A straightforward five-step process that turns a signed contract into an assignment fee.
Wholesaling starts with acquisition. You need a seller who is willing to sell below market value, usually because of a life event -- divorce, foreclosure, relocation, probate, or simply deferred maintenance they can't afford to fix. Drive for dollars, pull tax-delinquent lists, or respond to "we buy houses" leads. Once you find a deal, negotiate a purchase price and sign a contract (in Texas, that means the TREC 1-4 Residential Contract).
Before you can sell a deal, you need to prove there is money in it for the end buyer. Pull comparable sales to establish the after-repair value (ARV). Walk the property or use photos to estimate repairs. Then calculate margins for each exit strategy: fix-and-flip profit, buy-and-hold cash flow, or wholesale assignment fee. If the numbers don't work, renegotiate or walk away before your option period expires.

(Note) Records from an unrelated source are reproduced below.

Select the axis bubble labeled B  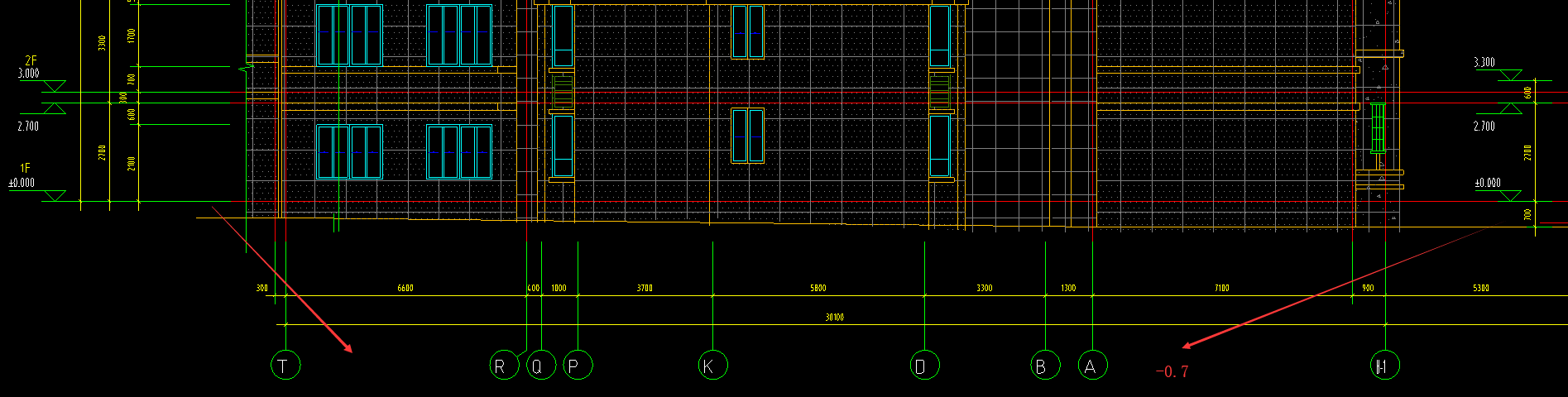[1045, 365]
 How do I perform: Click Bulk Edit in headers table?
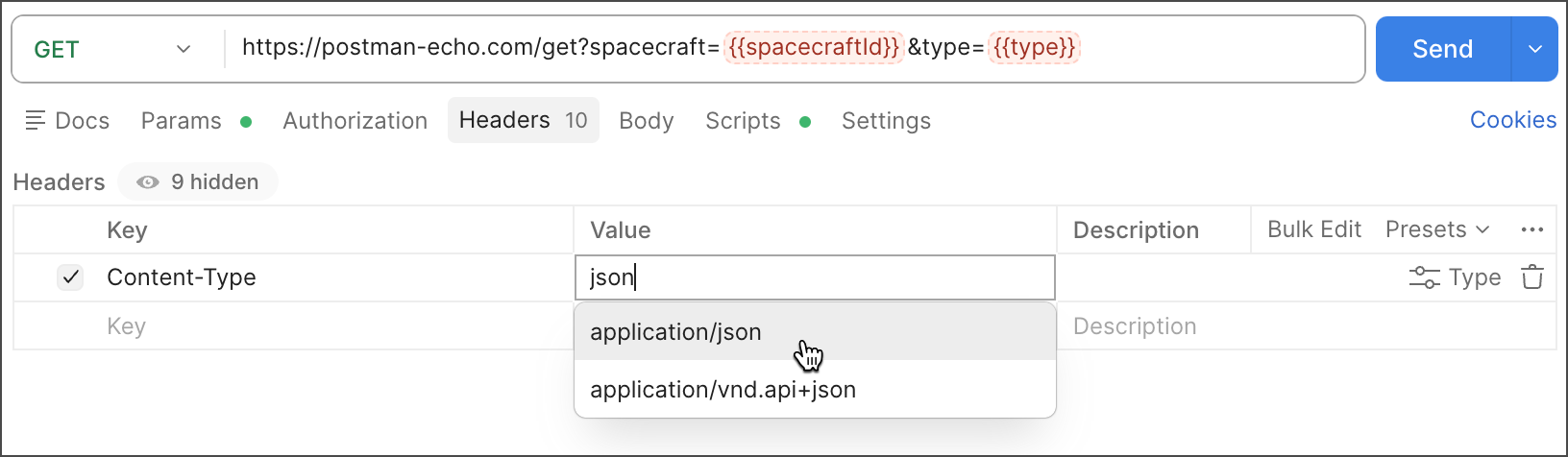[1313, 229]
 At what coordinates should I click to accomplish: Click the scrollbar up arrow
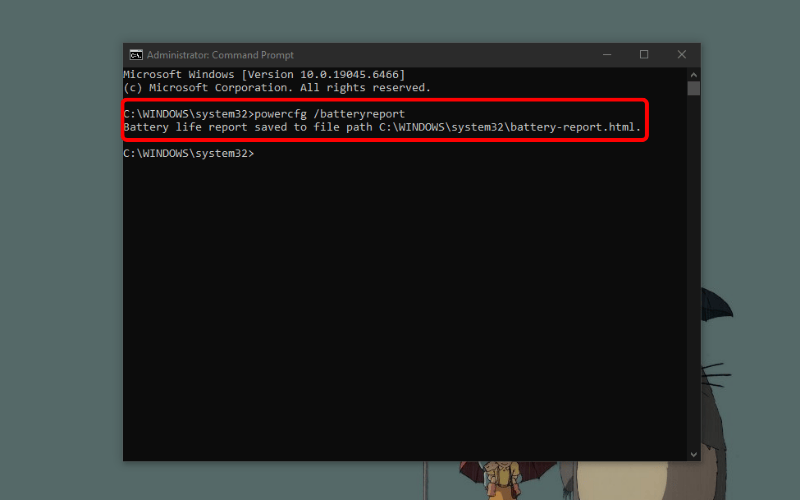(694, 74)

Investors make decisions based on numbers, not feelings. A marketing package should include the property address and photos, your ARV with supporting comps, a line-by-line repair estimate, and clear margin calculations. The difference between a Zillow screenshot and a real package is the difference between "I'll pass" and "send me the contract." A professional package builds credibility and speeds up the buyer's decision.
Not every investor wants every deal. Landlords want cash-flowing rentals in specific zip codes. Flippers want cosmetic rehabs with a 30%+ ROI. The best way to find them is to look at who has already purchased similar properties nearby. Pull absentee owners and recent flippers from public records, then filter by price range, property type, and proximity. A targeted list of 20 active buyers beats a cold blast to 2,000 strangers.

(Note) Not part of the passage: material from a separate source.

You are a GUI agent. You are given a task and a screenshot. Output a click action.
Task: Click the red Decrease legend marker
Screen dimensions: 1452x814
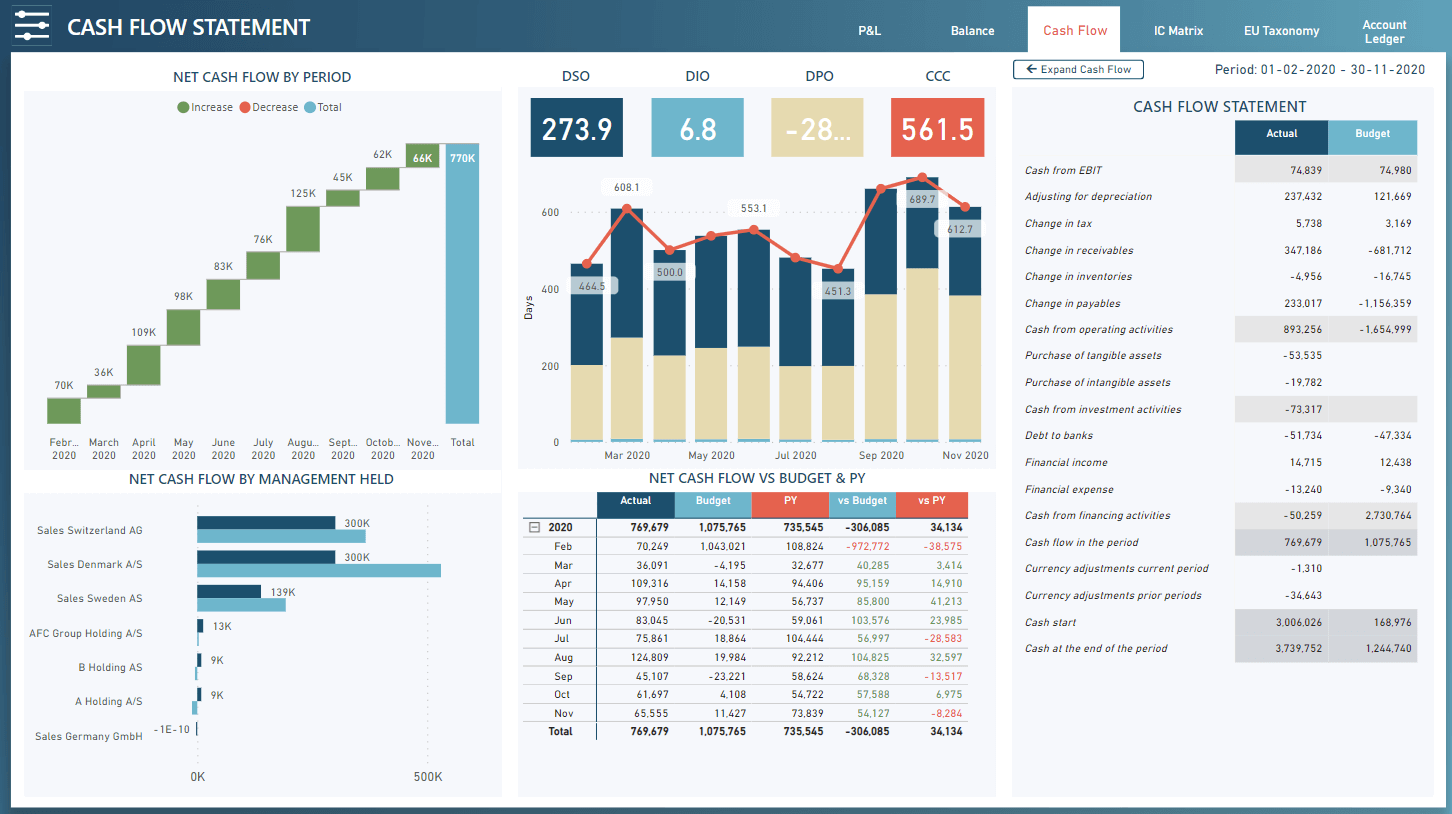click(x=245, y=107)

Send your marketing package via email, text, or a direct call. Lead with the numbers -- the asking price, the ARV, the estimated profit. When a buyer is interested, negotiate your assignment fee and sign an assignment of contract. You never own the property; the end buyer closes directly with the seller through the title company. Your fee is paid at closing from the spread between your contract price and the buyer's purchase price.
Closing a deal is as much about presentation as it is about numbers. Here is what separates packages that get offers from packages that get ignored.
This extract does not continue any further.